Records provided:
========================

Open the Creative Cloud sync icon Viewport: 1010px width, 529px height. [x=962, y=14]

========================

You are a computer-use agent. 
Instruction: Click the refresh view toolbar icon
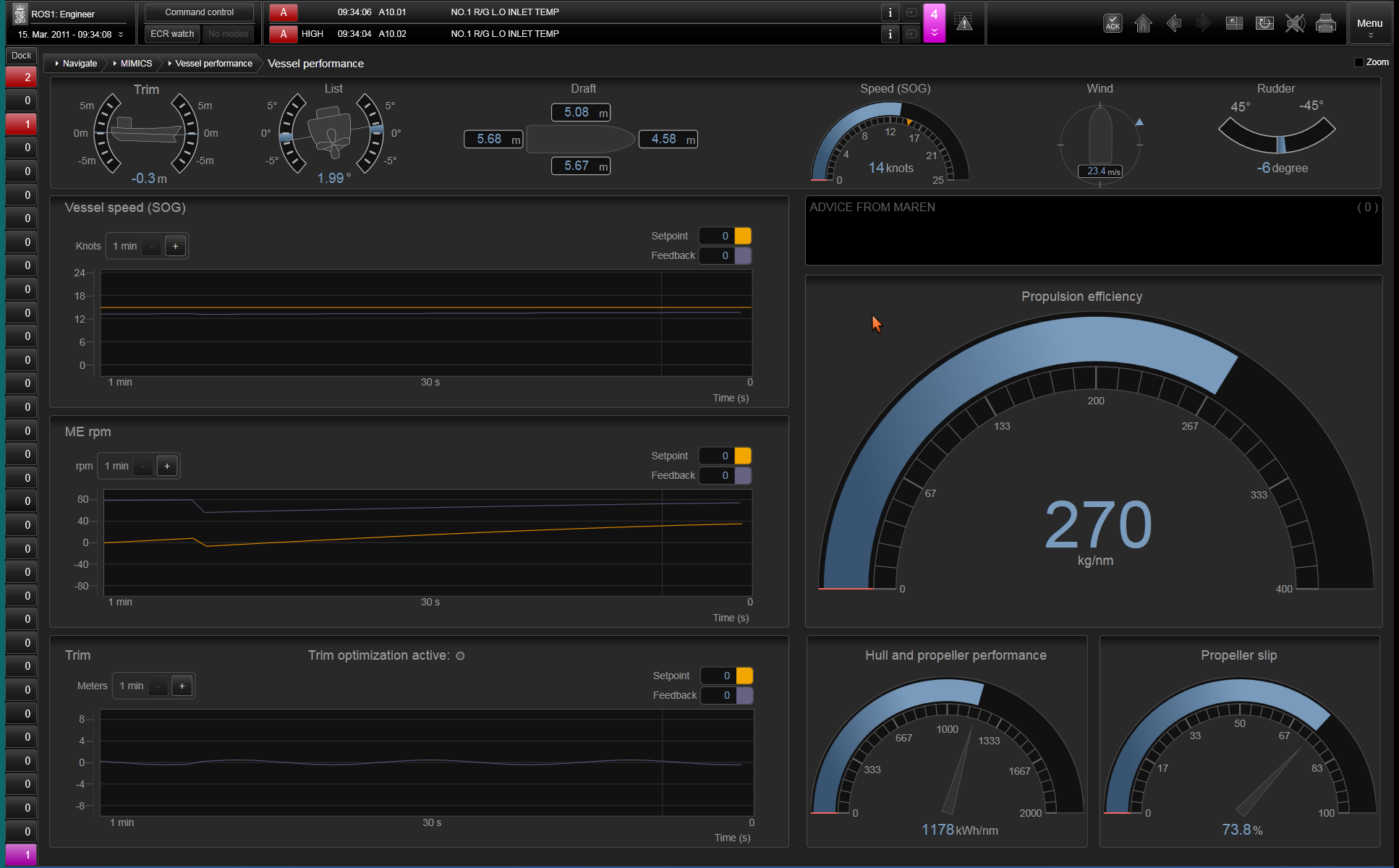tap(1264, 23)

========================

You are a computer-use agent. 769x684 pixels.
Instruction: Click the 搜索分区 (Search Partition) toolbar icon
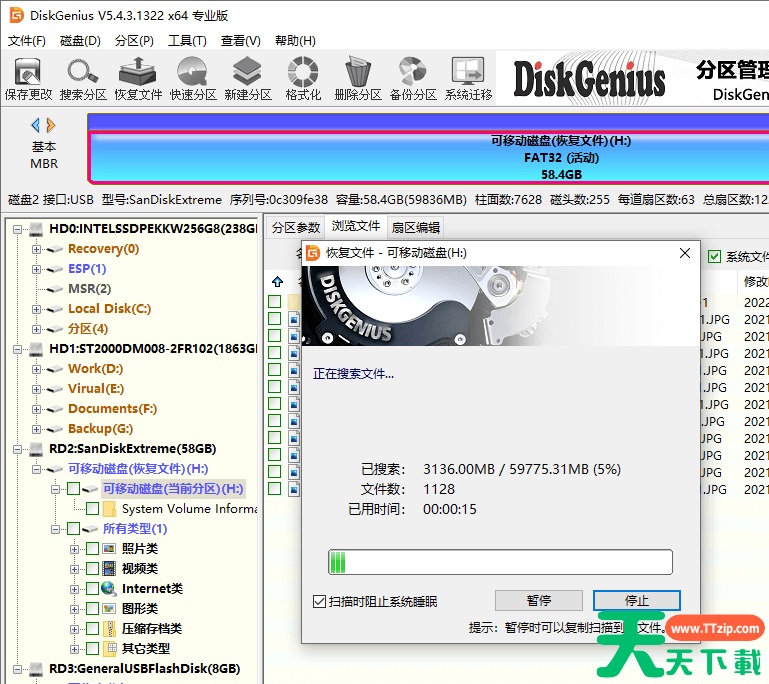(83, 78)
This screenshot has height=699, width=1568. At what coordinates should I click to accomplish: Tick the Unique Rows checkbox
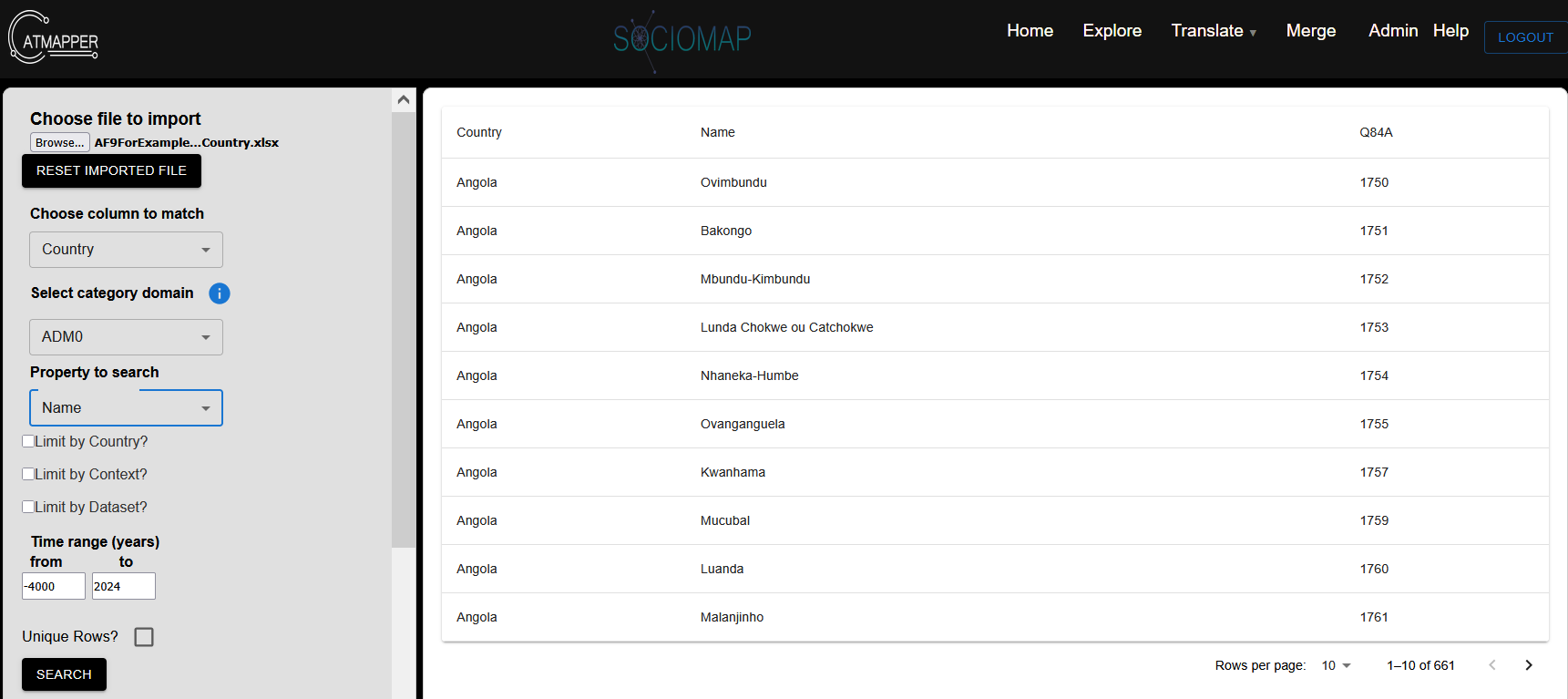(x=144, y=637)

========================

Task prompt:
Please locate every line in the items above that contains the word "width", and copy each of those lines in full.

Reply:
Open the Creative Cloud sync icon Viewport: 1010px width, 529px height. [x=962, y=14]
This screenshot has height=699, width=1568. At what coordinates should I click to accomplish: Tick the Unique Rows checkbox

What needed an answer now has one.